» Task goal:
Of the lines listed below, return exactly those that run from the line containing "Submatrix (412, 1068)" through the line containing "Ancaps (317, 18)", both included.

*** Provided data ***

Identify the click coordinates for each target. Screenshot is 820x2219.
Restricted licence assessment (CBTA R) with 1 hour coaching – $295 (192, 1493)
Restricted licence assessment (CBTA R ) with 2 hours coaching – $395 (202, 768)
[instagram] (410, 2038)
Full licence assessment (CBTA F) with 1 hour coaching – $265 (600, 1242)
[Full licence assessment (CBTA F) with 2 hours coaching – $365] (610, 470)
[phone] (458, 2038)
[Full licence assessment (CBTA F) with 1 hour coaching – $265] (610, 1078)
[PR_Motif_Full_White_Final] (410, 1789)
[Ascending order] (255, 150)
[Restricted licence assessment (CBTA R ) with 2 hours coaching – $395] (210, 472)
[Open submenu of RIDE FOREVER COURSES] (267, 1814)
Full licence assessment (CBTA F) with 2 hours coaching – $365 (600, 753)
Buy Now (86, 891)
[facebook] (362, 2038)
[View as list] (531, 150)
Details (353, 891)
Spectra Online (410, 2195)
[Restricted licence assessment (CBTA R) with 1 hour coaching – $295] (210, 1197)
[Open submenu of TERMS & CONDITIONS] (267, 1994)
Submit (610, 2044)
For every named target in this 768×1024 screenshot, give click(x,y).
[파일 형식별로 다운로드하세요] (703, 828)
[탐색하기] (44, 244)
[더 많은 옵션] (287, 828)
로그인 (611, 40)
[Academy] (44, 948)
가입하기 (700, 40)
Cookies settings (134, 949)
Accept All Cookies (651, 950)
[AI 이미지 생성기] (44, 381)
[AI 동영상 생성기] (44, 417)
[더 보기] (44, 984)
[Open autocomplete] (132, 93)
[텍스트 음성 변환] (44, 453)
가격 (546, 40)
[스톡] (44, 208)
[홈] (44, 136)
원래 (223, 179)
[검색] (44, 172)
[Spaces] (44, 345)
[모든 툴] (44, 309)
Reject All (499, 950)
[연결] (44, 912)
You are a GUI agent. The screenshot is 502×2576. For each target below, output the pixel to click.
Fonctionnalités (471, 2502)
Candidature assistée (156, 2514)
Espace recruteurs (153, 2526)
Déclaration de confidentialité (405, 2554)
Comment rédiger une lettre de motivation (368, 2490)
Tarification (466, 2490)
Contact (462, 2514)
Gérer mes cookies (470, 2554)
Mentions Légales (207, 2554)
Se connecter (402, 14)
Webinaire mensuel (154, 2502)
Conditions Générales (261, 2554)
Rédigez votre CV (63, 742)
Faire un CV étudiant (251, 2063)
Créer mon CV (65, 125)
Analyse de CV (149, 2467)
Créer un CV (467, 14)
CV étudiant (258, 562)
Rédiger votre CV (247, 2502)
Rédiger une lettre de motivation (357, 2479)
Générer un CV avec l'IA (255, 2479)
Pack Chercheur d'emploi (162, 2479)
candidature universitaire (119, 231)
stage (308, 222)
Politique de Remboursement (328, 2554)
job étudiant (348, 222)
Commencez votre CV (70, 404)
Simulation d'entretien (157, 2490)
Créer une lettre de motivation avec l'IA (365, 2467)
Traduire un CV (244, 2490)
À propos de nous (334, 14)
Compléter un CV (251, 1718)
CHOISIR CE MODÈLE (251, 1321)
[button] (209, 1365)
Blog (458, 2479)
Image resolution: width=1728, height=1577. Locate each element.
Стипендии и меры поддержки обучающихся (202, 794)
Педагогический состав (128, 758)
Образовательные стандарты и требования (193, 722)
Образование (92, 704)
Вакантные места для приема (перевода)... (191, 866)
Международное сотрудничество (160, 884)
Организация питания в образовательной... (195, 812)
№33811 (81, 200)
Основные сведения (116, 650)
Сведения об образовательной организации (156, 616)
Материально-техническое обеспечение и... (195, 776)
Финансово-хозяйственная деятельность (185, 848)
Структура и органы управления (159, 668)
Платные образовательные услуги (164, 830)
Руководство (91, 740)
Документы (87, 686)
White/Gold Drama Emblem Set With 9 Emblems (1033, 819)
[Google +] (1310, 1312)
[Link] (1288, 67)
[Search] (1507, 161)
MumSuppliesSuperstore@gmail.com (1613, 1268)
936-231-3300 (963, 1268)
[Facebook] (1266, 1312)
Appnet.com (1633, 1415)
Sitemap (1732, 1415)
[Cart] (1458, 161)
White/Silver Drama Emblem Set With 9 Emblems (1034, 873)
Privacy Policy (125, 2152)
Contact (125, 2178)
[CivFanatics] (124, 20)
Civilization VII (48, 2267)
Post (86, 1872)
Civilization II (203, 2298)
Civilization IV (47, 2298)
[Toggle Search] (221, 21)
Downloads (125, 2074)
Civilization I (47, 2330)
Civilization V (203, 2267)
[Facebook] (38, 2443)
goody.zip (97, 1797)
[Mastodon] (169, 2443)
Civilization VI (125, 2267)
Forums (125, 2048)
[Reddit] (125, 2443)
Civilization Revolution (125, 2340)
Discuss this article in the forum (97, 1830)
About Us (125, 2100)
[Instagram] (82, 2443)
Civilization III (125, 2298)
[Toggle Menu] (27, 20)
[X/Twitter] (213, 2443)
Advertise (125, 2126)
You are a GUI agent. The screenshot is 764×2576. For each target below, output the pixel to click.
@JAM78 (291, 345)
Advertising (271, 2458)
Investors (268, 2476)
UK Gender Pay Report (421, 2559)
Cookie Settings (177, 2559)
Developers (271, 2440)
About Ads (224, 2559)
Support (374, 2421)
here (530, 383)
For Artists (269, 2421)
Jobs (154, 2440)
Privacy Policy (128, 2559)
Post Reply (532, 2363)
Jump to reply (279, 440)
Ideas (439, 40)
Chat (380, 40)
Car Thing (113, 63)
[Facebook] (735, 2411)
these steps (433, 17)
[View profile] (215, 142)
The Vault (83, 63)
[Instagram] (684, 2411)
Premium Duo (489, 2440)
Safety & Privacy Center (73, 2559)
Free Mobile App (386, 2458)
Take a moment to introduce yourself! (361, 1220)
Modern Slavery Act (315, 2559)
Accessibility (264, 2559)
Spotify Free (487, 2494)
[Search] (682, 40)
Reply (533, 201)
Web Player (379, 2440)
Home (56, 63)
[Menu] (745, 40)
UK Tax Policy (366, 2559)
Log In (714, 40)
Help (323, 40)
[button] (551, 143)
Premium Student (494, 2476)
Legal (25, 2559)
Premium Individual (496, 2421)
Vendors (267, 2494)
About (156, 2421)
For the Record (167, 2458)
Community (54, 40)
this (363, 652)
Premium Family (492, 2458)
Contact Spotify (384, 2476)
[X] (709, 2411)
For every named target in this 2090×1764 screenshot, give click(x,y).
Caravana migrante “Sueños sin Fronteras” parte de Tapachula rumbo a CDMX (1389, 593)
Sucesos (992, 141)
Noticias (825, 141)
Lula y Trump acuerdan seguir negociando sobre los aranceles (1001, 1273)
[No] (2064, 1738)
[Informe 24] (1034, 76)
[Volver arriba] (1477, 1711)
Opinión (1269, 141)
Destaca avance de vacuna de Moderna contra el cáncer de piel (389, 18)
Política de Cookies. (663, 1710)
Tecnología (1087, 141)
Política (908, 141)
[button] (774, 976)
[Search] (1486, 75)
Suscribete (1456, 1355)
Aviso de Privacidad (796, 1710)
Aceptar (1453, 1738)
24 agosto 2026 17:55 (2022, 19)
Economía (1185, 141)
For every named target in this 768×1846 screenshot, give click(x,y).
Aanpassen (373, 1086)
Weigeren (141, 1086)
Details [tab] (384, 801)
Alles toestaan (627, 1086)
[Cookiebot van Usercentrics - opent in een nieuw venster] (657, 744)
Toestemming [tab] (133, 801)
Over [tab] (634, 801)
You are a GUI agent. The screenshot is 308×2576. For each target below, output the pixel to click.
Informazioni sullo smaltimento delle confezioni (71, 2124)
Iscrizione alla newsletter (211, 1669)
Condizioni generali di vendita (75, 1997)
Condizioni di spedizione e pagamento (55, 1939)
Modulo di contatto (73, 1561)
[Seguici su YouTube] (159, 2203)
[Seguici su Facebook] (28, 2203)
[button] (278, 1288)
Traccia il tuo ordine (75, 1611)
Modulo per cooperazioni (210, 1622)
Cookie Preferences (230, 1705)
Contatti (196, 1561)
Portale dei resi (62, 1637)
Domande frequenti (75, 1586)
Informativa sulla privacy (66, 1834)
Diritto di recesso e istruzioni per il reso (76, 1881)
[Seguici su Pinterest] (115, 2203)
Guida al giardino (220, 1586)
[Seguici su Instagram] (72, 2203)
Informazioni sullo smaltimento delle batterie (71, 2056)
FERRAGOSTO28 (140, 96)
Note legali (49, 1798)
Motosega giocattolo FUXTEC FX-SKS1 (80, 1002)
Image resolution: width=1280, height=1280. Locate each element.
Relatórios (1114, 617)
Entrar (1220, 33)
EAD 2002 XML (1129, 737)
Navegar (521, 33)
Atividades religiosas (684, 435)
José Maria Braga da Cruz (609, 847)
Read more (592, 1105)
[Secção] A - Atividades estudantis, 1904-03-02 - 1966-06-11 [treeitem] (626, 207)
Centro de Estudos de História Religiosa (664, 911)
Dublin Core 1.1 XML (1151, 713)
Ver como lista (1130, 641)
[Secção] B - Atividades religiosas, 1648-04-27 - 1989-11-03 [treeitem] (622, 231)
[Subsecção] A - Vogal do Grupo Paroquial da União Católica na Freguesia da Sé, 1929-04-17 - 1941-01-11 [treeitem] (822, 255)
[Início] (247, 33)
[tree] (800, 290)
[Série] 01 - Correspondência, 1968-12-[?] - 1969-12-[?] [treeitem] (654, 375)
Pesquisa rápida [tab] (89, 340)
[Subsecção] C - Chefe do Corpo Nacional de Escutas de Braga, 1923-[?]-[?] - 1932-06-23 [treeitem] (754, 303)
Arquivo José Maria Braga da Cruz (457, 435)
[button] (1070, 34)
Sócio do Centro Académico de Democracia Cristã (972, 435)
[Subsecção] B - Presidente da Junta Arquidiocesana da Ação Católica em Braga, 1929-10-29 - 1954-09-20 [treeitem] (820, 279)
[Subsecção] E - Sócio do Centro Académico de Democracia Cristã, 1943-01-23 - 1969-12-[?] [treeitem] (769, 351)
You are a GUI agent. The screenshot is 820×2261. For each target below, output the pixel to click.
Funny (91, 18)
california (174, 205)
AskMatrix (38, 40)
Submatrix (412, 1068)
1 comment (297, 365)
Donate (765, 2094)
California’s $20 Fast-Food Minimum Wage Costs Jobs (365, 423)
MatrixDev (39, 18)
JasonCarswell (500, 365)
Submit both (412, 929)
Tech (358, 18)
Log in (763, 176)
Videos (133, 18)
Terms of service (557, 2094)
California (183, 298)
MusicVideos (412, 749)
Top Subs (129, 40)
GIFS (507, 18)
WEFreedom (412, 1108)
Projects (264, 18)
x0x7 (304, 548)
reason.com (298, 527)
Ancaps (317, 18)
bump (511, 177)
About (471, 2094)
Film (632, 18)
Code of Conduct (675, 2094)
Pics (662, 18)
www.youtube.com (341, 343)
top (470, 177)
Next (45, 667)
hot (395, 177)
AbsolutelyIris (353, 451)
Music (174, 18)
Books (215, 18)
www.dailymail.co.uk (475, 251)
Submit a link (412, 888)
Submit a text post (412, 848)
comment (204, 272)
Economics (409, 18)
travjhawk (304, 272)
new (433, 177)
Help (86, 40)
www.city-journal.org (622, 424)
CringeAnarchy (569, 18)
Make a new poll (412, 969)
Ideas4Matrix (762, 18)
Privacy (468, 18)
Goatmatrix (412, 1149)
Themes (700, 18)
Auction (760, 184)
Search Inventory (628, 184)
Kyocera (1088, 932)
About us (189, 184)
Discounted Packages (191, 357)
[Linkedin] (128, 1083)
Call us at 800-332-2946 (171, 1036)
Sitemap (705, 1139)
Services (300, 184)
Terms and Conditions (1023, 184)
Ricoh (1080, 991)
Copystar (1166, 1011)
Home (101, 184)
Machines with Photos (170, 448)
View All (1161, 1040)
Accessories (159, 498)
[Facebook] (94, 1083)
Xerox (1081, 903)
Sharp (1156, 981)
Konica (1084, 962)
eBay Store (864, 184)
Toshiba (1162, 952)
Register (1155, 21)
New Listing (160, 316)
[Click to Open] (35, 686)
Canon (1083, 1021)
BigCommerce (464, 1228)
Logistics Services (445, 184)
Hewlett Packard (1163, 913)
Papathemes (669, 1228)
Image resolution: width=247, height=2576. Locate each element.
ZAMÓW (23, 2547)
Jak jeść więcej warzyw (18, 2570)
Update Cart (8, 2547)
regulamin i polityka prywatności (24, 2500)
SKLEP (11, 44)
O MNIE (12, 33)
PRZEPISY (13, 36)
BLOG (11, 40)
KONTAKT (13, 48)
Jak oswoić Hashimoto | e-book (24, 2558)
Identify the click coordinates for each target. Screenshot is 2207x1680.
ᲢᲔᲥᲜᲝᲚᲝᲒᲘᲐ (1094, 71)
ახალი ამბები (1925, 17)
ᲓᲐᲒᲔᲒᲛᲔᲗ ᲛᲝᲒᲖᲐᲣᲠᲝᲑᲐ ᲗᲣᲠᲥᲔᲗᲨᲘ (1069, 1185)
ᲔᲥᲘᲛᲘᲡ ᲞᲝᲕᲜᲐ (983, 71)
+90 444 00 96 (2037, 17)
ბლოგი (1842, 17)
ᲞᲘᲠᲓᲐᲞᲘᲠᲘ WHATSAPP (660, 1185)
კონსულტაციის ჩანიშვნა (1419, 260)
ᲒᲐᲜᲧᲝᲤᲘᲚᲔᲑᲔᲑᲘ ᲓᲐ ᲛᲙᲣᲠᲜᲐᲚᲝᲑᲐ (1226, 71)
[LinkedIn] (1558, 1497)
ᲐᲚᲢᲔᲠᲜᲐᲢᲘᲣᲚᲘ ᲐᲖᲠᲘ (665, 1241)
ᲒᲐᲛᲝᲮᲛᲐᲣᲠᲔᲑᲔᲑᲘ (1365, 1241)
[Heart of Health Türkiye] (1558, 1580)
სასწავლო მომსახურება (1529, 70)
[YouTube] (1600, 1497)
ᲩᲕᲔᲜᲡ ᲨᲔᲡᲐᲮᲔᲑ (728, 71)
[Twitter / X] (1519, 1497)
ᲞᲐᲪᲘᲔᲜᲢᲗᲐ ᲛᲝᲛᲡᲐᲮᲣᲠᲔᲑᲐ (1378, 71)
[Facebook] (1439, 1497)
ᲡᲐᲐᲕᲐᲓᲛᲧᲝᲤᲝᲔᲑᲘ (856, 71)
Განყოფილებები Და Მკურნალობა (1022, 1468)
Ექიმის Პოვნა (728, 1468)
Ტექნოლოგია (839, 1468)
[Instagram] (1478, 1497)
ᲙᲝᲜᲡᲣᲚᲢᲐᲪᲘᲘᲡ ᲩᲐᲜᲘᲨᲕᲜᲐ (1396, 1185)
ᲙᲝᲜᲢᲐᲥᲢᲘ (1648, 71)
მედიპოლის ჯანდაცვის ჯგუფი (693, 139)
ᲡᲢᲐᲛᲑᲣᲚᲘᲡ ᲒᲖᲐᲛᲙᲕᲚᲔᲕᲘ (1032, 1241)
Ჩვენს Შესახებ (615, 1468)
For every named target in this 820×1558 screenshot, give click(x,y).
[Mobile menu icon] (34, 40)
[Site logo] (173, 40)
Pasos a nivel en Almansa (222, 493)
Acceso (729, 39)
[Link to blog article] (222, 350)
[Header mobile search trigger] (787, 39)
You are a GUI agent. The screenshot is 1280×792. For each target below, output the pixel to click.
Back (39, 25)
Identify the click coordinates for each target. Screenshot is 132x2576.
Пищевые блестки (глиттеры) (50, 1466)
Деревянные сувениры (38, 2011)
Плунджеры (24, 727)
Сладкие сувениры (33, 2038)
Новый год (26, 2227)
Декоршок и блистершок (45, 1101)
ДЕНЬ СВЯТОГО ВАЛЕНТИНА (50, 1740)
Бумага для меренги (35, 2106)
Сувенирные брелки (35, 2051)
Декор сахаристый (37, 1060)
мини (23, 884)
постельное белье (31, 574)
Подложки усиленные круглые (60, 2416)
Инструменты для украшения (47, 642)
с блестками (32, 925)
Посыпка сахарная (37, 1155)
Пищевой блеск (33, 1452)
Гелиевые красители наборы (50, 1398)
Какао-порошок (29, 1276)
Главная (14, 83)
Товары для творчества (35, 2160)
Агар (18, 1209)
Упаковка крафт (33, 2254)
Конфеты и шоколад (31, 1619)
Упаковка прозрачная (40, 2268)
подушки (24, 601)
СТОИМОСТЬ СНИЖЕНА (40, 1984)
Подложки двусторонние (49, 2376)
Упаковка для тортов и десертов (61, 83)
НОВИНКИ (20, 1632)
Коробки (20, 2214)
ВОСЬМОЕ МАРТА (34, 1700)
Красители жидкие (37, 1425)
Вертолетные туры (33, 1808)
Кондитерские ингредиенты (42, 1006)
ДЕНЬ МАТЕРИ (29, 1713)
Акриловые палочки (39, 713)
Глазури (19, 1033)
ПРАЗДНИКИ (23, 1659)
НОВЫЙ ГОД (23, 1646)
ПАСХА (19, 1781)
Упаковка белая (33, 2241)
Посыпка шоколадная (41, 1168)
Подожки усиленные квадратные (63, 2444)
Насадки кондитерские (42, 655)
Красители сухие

*** End of Provided data ***

» Task result:
Submatrix (412, 1068)
1 comment (297, 365)
Donate (765, 2094)
California’s $20 Fast-Food Minimum Wage Costs Jobs (365, 423)
MatrixDev (39, 18)
JasonCarswell (500, 365)
Submit both (412, 929)
Tech (358, 18)
Log in (763, 176)
Videos (133, 18)
Terms of service (557, 2094)
California (183, 298)
MusicVideos (412, 749)
Top Subs (129, 40)
GIFS (507, 18)
WEFreedom (412, 1108)
Projects (264, 18)
x0x7 (304, 548)
reason.com (298, 527)
Ancaps (317, 18)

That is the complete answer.